I would also exlude that yous son is an aspie because he does well in a team sport, my aspie son cannot cope with the team pressure and is also incapable of a consistent social conversation, basicly he cannot do the normal talk like 'hay mate, how are you.. what hou've been up to etc...he appears to be ackward and repetitive. Most kids get fed up with him for it, so he has only few real mates and would never be able to pass for a 'normal kid' in a ball team.
Yet, at times I feel that my apsie son might have a better chance to have a happy fulfilling life than my other 'apparently normal' son, who would rather die than admit that he is everthing but perfect. He wears a mask 95% of his day, when he puts it away for some microseconds we are there for him and he somehow feels it.
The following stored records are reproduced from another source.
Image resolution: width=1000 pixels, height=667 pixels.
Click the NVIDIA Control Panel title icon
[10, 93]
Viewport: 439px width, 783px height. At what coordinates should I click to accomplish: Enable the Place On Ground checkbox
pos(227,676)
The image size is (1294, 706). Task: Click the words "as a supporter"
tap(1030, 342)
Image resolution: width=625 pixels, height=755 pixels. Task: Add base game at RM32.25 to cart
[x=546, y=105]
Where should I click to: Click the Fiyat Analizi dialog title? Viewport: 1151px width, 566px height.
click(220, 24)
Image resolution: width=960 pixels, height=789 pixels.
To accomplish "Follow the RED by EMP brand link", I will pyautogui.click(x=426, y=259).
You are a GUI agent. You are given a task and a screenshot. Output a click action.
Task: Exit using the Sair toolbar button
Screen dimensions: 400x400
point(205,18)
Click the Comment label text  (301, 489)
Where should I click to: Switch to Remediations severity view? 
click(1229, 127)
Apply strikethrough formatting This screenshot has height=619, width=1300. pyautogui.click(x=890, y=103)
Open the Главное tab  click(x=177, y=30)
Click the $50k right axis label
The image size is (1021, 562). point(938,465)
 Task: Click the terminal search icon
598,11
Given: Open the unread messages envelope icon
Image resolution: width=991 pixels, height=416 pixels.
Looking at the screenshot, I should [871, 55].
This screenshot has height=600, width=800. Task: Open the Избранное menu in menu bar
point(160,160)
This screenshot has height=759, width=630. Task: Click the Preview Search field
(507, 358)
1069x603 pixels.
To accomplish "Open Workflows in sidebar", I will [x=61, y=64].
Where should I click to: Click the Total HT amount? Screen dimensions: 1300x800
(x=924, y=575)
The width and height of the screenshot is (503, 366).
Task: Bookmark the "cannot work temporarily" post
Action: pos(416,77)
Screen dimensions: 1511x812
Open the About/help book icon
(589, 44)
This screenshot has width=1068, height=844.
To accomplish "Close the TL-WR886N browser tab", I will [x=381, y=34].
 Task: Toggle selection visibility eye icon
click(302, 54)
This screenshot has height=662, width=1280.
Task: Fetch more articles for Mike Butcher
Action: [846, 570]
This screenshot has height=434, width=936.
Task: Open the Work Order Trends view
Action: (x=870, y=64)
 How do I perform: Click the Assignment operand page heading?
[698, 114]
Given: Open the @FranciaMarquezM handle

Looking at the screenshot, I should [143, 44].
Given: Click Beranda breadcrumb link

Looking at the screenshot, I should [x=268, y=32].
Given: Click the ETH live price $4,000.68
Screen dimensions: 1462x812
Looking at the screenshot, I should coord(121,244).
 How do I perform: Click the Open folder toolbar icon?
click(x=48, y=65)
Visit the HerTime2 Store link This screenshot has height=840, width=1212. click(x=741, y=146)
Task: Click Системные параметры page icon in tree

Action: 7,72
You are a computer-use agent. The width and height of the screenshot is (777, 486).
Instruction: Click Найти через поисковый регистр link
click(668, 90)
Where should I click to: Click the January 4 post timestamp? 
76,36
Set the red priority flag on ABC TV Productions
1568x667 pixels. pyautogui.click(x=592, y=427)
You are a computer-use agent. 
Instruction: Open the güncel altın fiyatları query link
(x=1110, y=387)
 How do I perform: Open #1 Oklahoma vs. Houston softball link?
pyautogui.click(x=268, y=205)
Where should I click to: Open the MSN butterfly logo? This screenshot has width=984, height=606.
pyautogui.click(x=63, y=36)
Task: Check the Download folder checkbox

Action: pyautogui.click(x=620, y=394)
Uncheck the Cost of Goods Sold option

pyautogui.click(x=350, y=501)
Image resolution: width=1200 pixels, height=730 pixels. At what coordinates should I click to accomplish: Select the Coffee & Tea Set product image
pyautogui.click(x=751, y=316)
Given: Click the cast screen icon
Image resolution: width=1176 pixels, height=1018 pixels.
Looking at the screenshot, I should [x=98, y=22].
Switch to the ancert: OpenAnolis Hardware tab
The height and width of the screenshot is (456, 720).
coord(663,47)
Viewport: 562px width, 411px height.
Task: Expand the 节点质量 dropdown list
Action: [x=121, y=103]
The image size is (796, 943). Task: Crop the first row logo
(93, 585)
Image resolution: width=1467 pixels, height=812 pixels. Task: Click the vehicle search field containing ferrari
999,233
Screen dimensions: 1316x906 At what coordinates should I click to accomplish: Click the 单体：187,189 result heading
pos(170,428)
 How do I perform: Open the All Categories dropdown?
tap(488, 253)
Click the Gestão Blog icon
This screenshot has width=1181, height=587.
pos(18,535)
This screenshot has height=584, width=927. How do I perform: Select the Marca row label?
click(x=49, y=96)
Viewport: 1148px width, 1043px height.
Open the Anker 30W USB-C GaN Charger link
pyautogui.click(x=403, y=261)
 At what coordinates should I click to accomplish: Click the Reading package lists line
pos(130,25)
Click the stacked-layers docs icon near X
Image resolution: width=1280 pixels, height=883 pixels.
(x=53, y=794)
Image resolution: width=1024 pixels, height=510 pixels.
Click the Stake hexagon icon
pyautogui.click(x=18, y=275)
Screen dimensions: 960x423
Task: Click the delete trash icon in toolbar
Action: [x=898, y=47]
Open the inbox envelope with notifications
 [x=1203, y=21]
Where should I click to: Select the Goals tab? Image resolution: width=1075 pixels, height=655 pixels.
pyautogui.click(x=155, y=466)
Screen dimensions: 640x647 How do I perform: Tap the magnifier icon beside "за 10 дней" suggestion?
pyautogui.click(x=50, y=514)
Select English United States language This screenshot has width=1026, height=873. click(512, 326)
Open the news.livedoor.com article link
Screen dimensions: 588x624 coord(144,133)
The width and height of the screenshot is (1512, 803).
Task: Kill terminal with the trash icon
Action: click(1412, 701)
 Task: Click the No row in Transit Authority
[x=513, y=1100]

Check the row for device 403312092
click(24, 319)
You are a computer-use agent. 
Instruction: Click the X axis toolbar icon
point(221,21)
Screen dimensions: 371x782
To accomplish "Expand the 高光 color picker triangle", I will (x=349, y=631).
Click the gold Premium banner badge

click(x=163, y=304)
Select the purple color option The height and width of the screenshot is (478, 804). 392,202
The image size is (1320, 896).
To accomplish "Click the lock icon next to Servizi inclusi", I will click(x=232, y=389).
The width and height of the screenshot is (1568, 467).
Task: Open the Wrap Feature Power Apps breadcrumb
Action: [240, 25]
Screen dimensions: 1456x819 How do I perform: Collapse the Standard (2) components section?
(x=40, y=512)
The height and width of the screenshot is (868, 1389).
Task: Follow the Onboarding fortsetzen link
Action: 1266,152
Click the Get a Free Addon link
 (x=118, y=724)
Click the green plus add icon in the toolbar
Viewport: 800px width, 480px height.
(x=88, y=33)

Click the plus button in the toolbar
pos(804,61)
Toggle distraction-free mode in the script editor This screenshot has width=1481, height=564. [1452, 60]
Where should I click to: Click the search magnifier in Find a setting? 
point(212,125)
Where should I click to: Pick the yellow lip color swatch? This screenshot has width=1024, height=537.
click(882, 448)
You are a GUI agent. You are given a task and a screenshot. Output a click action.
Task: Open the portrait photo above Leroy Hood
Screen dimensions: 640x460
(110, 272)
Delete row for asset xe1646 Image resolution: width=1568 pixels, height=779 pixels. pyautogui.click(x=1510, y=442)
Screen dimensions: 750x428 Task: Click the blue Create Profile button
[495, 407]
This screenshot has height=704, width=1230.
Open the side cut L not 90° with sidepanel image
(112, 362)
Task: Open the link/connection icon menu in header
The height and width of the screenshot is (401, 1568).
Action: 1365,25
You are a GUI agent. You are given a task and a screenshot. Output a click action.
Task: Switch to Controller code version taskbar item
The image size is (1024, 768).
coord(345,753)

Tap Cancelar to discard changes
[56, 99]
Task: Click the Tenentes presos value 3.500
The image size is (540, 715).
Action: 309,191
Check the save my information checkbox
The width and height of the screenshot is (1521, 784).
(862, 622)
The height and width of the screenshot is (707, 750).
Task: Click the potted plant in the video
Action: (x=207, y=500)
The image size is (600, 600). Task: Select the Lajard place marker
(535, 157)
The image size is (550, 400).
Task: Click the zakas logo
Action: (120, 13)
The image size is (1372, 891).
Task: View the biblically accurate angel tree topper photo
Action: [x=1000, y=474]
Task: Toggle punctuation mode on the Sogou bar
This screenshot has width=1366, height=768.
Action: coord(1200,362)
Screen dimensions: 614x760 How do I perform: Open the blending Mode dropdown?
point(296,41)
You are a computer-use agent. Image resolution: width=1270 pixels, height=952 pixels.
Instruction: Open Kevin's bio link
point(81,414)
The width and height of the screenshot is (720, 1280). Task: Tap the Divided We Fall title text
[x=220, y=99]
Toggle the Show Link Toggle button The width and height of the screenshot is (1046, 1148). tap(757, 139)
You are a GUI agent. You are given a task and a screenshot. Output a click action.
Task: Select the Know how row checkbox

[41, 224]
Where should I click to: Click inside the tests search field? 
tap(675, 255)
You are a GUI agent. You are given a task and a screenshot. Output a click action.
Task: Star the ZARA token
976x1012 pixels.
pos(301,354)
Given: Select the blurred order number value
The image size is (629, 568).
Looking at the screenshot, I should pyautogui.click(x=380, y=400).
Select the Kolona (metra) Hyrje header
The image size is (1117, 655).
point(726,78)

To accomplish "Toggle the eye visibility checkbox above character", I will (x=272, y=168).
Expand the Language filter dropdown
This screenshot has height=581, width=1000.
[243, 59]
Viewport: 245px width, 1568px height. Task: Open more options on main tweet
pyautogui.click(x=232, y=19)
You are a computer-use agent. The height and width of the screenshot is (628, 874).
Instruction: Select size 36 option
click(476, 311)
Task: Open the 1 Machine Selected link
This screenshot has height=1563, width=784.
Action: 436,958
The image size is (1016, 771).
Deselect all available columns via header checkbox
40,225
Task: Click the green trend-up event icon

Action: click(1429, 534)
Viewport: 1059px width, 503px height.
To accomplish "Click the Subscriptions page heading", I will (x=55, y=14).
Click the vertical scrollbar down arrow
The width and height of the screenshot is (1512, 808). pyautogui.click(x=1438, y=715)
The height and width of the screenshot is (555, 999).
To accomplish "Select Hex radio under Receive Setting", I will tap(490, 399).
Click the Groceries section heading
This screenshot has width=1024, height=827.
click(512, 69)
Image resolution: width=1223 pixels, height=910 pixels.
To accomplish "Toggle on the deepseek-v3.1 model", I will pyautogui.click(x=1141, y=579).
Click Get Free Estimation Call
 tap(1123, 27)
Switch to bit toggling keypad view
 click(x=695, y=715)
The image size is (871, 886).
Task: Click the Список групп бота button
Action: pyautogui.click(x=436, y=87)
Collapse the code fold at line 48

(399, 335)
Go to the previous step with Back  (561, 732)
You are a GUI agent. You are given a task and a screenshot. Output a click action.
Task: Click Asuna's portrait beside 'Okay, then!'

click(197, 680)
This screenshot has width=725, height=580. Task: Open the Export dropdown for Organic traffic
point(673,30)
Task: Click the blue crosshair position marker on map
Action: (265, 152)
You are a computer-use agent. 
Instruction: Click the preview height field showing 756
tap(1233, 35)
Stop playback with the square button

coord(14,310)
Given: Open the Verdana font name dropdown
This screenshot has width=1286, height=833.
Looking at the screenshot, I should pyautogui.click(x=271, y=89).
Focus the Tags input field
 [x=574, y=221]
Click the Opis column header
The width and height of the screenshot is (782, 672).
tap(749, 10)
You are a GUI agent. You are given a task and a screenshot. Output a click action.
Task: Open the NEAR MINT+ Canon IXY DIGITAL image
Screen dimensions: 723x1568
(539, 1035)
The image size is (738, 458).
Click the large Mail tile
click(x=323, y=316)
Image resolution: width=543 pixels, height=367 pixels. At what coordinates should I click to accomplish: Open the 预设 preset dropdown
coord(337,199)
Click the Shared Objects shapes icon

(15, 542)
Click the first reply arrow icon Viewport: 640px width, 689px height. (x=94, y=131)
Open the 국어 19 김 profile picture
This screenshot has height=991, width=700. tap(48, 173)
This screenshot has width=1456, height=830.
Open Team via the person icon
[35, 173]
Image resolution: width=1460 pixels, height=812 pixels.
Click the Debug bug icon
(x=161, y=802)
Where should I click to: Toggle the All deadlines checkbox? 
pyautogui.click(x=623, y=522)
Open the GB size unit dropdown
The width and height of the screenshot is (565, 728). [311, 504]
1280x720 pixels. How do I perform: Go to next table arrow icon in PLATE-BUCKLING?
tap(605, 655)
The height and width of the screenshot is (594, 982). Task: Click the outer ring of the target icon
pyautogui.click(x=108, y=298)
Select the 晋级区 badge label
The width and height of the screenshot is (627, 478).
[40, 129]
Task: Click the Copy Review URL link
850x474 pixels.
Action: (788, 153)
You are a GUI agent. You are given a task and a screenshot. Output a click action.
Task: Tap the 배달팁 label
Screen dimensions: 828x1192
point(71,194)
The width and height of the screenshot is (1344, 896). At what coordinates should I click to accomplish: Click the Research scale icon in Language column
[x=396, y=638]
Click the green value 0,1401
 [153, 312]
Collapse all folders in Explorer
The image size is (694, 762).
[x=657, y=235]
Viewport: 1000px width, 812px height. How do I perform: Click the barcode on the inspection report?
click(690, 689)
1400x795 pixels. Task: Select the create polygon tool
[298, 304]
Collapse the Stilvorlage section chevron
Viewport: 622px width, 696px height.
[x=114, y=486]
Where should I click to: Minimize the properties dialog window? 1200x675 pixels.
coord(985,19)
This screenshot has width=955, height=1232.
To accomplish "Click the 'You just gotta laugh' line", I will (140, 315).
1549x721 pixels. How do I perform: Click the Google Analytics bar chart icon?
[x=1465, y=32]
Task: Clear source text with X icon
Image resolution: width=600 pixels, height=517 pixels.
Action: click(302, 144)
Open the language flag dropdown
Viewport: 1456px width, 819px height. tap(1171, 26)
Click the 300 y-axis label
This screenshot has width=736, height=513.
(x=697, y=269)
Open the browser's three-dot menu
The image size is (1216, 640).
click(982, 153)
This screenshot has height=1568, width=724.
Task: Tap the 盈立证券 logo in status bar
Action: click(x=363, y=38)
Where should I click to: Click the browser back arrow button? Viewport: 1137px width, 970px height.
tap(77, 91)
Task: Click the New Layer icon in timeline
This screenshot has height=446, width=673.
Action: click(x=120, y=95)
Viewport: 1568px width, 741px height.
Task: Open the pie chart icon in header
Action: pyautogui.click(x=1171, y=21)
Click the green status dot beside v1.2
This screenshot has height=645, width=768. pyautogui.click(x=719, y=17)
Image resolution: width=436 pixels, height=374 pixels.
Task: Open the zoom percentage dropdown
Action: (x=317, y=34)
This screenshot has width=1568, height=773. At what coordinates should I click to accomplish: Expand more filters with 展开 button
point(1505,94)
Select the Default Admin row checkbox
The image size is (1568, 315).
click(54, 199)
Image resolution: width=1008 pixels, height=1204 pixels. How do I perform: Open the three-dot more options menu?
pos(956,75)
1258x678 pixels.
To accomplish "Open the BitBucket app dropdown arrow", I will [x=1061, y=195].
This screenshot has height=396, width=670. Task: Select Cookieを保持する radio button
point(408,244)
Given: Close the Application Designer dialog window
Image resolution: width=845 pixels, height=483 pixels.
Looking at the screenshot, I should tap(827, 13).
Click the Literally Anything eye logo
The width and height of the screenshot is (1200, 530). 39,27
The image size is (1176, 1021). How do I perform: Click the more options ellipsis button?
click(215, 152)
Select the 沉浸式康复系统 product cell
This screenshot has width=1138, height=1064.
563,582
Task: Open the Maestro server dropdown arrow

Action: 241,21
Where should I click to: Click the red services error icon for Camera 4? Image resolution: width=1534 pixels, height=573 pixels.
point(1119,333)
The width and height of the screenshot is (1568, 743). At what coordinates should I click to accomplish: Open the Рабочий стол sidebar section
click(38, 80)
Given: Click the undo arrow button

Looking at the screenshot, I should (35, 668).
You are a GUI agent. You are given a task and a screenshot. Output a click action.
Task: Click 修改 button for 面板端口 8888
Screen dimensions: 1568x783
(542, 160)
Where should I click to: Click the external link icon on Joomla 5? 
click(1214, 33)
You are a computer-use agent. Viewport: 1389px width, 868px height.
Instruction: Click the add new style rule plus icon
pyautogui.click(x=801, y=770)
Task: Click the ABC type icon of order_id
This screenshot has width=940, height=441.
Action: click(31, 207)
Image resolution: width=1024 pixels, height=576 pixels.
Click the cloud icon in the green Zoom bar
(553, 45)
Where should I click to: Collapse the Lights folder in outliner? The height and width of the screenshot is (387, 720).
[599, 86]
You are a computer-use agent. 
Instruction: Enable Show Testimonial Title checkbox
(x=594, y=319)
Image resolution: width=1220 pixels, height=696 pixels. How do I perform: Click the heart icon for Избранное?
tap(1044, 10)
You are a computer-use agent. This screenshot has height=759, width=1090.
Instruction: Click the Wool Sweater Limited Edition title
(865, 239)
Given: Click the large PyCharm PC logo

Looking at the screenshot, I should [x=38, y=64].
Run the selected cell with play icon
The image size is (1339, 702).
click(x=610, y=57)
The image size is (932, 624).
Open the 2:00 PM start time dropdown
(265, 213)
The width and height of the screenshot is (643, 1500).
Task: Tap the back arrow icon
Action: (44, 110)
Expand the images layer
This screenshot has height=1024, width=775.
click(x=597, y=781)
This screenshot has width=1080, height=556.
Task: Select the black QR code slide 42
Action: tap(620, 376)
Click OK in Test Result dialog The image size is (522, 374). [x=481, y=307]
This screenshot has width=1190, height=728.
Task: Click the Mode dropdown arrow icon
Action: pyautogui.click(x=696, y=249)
The onnly thing that I have learnt over the year is to stop talking when they don't listen and to open the umbrella whe the **** hits the fan.
ps: sorry to rub it in, but I think that part of the problem are also the fathers who are so so nice to the world and so incapable of disciplining theese boys in true need of guidance. Are we (moms) supposed to guide theese teen boys? I think if we try it's only worse..

a huge hug from Italy
let us know how it's going
 

InsaneCdn

Well-Known Member
Hi, had_enough.
Welcome.

This is an old thread.
Please start your own new thread, and tell us a bit about yourself and your difficult child (more than one, by the sounds of it!) You will get more response that way.